In a number of states, roofing contractors need to get licensed in order to perform roofing work. Obtaining a roofer license bond is a common licensing requirement. Not all states require a roofing contractor license and bonding, but contractors may have to get a bond to meet county criteria, too.
Even if you’re not new to bonding, the concept of how surety bonds work may be a bit difficult to grasp. However, it’s important to understand the basics if you need to get bonded as a part of your contractor licensing.
Besides a legal requirement to fulfill, bonds are also a strong sign for your customers that you are safe to do business with. Being licensed and bonded is one of your advantages on the market.
Here’s an overview of the states which require roofing contractors to obtain a bond, as well as the most significant facts about bonding that matter for your roofing business.
Where You Need to Post a Roofing License Bond
There is no nationwide requirement for roofing license and bonding. Each state defines its rules regulating roofing specialists. Usually state contractor license boards are in charge of the licensing process. They include roofing as one of the specialty contractor licenses that can be obtained. Additionally, towns and counties may impose their own licensing requirements for contractors operating on their territory.
If you want to operate in California, Texas, Minnesota, Oklahoma, Illinois, or Arizona, you will have to obtain a roofing contractor license and bond. The bond amount in Oklahoma is $5,000. In Illinois it is $10,000. California and Minnesota roofers have to obtain a $15,000 bond. Roofers in Texas have to post the biggest bond amount—$100,000.
Town and county licensing varies across the country, so it’s best to check with your local authorities about their exact requirements and bond amounts. In some cases, you will need to obtain a general contractor license and bonding, while other licensing bodies will require a special roofing license and bond.
How Surety Bonds Work
Roofer license bonds are a type of contractor license bonds, which are required from a number of construction specialists. As such, they are a contract between your roofing business, the licensing authority, and a surety. The bond provider backs your contractorship and guarantees financially for you in front of the local or state body issuing your license.
In order to get bonded, you need to pay a bond premium. It is a small percentage of the bond amount that you have to obtain. The premium is determined on the basis of your financial situation. Your surety provider examines your personal credit score, as well as business finances and any assets and liquidity. That’s how it can assess how risky your profile is.
If your finances are in good shape, your bond premium is likely to be in the range of 1 percent to 5 percent. For a $15,000 bond, this can mean a bond price of $150-$750. To reduce your bond premium, you can work on improving your credit score and financials before you apply for the bond.
As you need to stay bonded throughout your licensing period, you can decrease your bond cost with every bond renewal.
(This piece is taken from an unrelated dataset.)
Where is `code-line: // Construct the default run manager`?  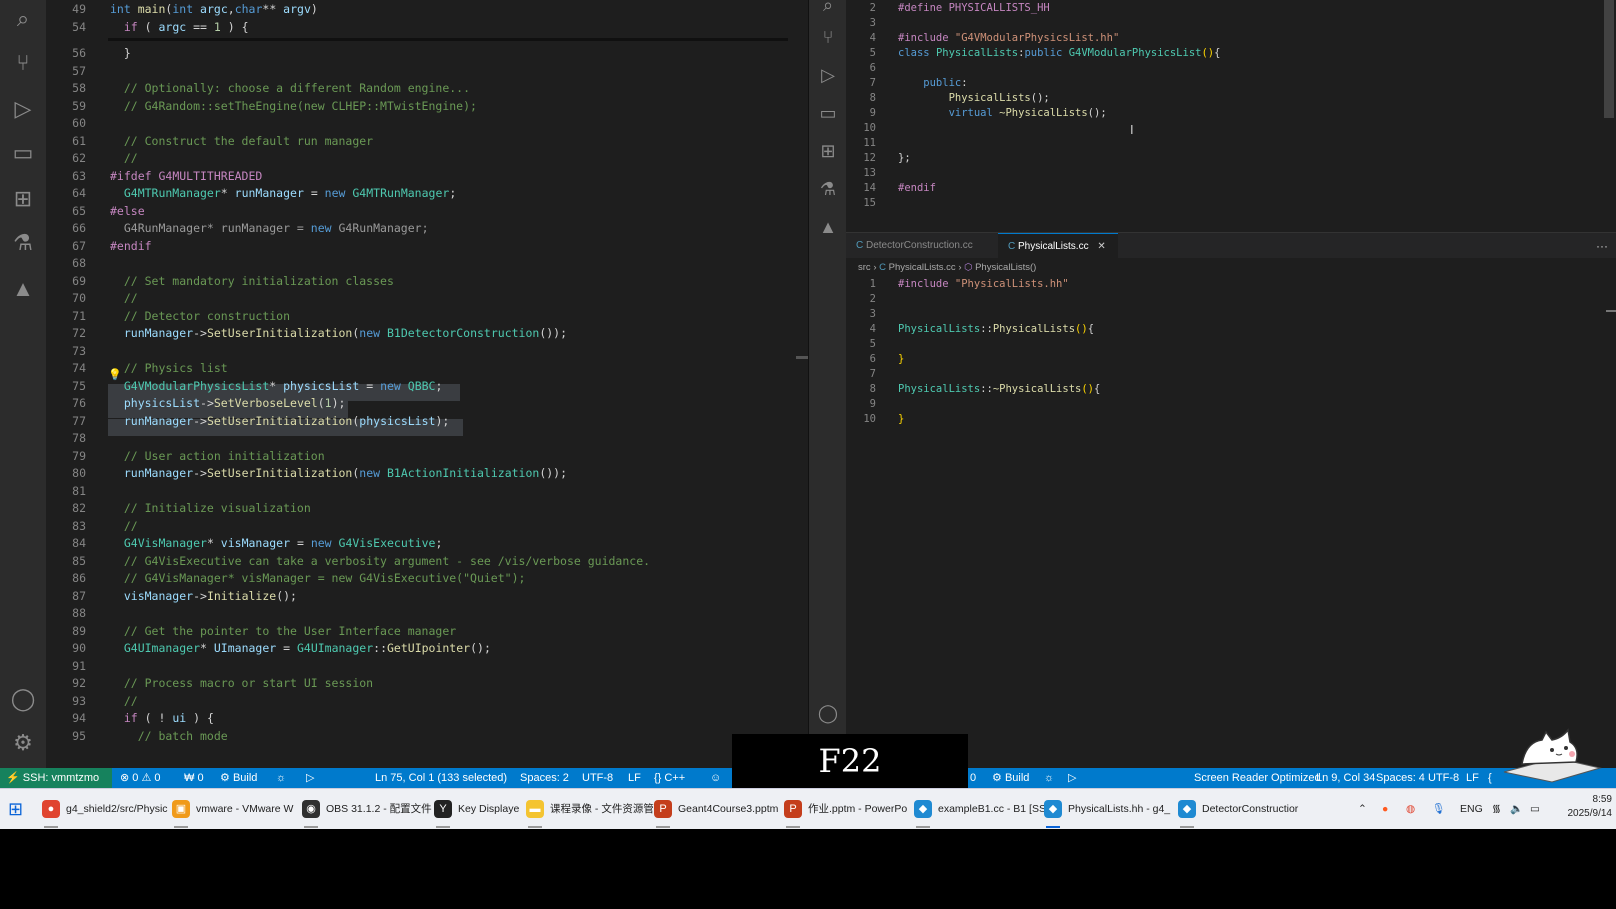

Responsibilities Under the Bond
Licensing authorities require a surety bond from roofing specialists in order to exercise a higher level of control over their operations. The purpose of the bond is to protect your customers.
However, it does not protect your business like insurance does, for example. It ensures your compliance with relevant laws by providing an extra layer of guarantee for the general public. In practical terms, this means an extra assurance that you will perform the contractual roofing work you have committed to.
In case you transgress from your contractual and legal obligations, the bond can provide a financial compensation for an affected party via a claim. Such situations include not completing the work you have agreed to in a contract, delaying the completion, delivering low-quality work, or similar issues with performing your contractual agreements.
If a claim against you is proven, you are liable to reimburse the claimant up to the penal sum of your bond. If your bond is, say, $15,000, that’s the maximum compensation that can be claimed.
At first, your surety may cover the claim costs. This is the immediate protection for consumers who have been negatively affected by your actions. However, your responsibility under the bond indemnity agreement is that you have to repay the surety fully. This means that the surety bond functions similarly to an extra line of credit, which is extended to your business temporarily.
Bond claims can be quite costly for your business, not only in terms of finances, but also by harming your reputation as a professional in the field. The wisest course of action is to avoid them.
Roofing contractors in a number of states have to obtain a surety bond as a part of their licensing. If you’re launching your business as a roofer, make sure to check with your state authorities about the requirements you have to meet. This will ensure your legal compliance, as well as a smooth start in your trade.